In a metric space, there are generally no absolute values. You have a set $M$, which may not be the reals and two metrics on $M$. One is the metric given by $d(x,y)$ and the other, which I will call $D$ is given by $$
D(x,y) = \frac{d(x,y)}{1+d(x,y)}$$Since metrics obey many of the same properties that the absolute value function does on the reals, it may help your intuition to work the problem for $M$ a subset of the reals, but in general, you don't have $x,y\in \mathbb R$ and $d(x,y)\ne |x-y|$.

Thank you for clarification, am I on the right way though?

As far as I can tell, I don't think so. Look at Sammycap's suggestion. That leads to an easy solution.

 

[bedi]

As far as I can tell, I don't think so. Look at Sammycap's suggestion. That leads to an easy solution.

Alright, so let B_{r}(x)=\{y \in M:d<r\} and B_{r'}(x)=\{y \in M:\frac{d}{1+d}<r\} (intuitively d and 1+d seem to be positive? Is that correct?)

Then I get the same kind of thing: B_{r'}(x)=\{y \in M:d\times(1-r')<r'\}

Again, multiplying the distance by (1-r') doesn't make difference if I choose r'such that 0<r'=r<1

Looks like I don't make any progress :(

 

[LCKurtz]

Alright, so let B_{r}(x)=\{y \in M:d<r\} and B_{r'}(x)=\{y \in M:\frac{d}{1+d}<r\} (intuitively d and 1+d seem to be positive? Is that correct?)

Intuitively?? Seems to be positive? Isn't $d$ given to be a metric?

Then I get the same kind of thing: B_{r'}(x)=\{y \in M:d\times(1-r')<r'\}

Again, multiplying the distance by (1-r') doesn't make difference if I choose r'such that 0<r'=r<1

Looks like I don't make any progress :(

At the risk of repeating sammycap's suggestion: Given a ball of radius $r$ in the metric $d$, what value $r'$ in the metric $D$ corresponds to it? Figure that out. Then show $B(x,r)$ in $(M,d)$ is identical to $B(x,r')$ in $(M,D)$.
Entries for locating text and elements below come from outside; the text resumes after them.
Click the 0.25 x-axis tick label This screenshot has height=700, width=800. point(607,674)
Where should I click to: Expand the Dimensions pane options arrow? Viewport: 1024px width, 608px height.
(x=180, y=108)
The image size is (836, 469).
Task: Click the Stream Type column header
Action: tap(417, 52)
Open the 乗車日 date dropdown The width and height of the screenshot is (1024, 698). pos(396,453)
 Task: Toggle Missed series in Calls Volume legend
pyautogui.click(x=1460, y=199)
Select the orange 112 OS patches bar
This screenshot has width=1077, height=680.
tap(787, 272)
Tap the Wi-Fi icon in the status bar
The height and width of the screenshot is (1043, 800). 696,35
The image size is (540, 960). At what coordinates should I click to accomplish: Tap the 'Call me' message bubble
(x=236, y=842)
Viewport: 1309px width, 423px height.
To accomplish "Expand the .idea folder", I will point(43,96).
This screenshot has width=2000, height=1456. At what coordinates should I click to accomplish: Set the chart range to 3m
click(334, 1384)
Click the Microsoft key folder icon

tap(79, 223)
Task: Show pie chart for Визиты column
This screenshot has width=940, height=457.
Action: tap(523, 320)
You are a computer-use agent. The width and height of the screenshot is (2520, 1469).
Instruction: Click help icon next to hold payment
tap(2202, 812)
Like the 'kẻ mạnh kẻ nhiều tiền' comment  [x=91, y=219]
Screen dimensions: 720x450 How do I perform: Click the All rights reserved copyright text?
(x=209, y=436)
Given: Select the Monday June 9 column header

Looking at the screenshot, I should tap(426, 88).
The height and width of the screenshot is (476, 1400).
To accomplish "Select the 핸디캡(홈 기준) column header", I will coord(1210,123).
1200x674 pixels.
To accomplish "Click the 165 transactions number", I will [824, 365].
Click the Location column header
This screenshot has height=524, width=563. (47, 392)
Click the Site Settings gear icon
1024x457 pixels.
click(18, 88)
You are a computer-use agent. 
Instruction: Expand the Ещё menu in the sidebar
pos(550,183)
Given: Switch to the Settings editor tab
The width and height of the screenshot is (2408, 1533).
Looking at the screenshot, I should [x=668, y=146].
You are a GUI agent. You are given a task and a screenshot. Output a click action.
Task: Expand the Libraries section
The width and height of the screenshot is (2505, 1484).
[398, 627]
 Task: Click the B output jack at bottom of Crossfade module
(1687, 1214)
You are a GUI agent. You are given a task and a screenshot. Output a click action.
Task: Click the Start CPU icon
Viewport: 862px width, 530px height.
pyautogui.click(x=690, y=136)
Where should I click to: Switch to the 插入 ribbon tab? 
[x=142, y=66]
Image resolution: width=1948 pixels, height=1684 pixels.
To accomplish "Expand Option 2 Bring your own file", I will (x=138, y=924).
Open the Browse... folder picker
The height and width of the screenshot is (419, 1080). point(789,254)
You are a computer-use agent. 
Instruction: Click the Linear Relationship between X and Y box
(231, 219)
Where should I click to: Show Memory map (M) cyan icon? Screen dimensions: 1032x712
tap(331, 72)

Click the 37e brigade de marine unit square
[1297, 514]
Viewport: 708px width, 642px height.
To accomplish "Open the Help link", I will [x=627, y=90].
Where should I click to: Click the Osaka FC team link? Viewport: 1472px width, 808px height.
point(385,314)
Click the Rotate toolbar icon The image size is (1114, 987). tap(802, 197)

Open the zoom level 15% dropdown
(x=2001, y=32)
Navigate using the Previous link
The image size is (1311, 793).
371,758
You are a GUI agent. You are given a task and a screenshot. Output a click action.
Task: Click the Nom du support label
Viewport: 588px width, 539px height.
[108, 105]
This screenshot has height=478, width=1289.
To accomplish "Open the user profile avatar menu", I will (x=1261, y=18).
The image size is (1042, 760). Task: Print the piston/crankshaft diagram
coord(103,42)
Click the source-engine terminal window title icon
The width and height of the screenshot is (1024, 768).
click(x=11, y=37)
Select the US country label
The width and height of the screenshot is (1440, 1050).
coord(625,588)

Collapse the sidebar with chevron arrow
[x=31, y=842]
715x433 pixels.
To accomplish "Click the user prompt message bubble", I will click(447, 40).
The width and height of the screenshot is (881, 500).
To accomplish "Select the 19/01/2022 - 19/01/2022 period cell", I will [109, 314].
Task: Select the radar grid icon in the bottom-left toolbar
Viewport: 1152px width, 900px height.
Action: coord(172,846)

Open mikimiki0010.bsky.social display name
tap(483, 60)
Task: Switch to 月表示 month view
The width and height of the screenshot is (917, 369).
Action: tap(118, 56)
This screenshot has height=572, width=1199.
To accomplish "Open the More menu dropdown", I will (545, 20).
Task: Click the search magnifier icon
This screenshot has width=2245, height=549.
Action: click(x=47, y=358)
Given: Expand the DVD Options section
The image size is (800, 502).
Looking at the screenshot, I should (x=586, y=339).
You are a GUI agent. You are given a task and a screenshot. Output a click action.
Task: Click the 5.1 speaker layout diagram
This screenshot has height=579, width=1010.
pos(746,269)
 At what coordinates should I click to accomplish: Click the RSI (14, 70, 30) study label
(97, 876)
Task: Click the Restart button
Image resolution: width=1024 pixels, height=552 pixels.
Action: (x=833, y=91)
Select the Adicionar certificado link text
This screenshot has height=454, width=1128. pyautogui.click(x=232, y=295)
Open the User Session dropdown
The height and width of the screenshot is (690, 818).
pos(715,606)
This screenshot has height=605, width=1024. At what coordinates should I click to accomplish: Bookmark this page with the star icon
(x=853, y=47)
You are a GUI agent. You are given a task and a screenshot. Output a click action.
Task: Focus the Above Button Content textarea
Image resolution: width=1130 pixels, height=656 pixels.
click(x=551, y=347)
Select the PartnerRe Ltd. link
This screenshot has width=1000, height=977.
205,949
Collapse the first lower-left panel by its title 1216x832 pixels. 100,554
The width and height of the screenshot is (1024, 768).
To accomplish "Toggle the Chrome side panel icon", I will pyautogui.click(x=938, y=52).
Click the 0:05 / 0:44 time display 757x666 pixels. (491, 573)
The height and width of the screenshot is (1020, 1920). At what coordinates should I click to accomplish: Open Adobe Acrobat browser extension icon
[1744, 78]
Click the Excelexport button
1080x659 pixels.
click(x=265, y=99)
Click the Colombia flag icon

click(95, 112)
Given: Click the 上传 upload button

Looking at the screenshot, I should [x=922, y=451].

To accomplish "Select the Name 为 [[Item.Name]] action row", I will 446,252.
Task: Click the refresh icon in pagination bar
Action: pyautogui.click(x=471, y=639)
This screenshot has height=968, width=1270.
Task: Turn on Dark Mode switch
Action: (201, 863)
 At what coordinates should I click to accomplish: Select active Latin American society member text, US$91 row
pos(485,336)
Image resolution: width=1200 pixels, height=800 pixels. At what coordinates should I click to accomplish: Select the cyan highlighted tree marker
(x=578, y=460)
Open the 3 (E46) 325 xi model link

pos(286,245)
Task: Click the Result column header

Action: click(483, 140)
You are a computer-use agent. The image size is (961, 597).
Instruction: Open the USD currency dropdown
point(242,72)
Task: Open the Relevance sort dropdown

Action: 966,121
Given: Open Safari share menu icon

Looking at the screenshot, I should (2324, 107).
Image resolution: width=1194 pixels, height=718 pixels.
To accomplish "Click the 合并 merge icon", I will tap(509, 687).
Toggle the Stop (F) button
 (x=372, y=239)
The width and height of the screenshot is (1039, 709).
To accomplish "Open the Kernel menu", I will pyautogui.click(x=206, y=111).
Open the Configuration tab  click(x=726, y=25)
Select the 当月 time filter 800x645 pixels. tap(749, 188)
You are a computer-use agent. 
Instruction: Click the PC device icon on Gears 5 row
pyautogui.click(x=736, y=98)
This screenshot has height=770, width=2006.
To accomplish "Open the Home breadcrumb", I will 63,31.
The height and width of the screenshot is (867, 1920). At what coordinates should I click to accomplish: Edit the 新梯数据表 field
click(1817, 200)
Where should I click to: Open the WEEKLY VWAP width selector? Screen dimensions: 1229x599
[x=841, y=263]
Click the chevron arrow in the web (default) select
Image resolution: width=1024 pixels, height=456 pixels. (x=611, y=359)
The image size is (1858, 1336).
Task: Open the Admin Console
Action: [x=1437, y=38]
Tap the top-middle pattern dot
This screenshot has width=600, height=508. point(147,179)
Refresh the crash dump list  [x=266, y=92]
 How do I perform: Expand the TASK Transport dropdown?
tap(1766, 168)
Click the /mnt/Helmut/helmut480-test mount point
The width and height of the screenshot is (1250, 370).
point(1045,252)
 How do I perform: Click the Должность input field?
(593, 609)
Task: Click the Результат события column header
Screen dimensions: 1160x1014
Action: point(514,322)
[Edit] Or maybe not. See my next post.

 

[LCKurtz]

As far as I can tell, I don't think so. Look at Sammycap's suggestion. That leads to an easy solution.

Alright, so let B_{r}(x)=\{y \in M:d<r\} and B_{r'}(x)=\{y \in M:\frac{d}{1+d}<r\} (intuitively d and 1+d seem to be positive? Is that correct?)

Then I get the same kind of thing: B_{r'}(x)=\{y \in M:d\times(1-r')<r'\}

Again, multiplying the distance by (1-r') doesn't make difference if I choose r'such that 0<r'=r<1

Looks like I don't make any progress :(

Perhaps I was a little hasty about sammycap's suggestion making the question real easy. Try showing that if d(x,y) is small so is D(x,y), and conversely, and use that to show the metrics are equivalent.

 

[bedi]

Thank you, I can do it now.

By the way I actually feel guilty for saying that "intuitive" thing.

 

[LCKurtz]

Thank you, I can do it now.

By the way I actually feel guilty for saying that "intuitive" thing.

Don't feel bad. We all, myself included, sometimes type things in haste without taking the time to think it through.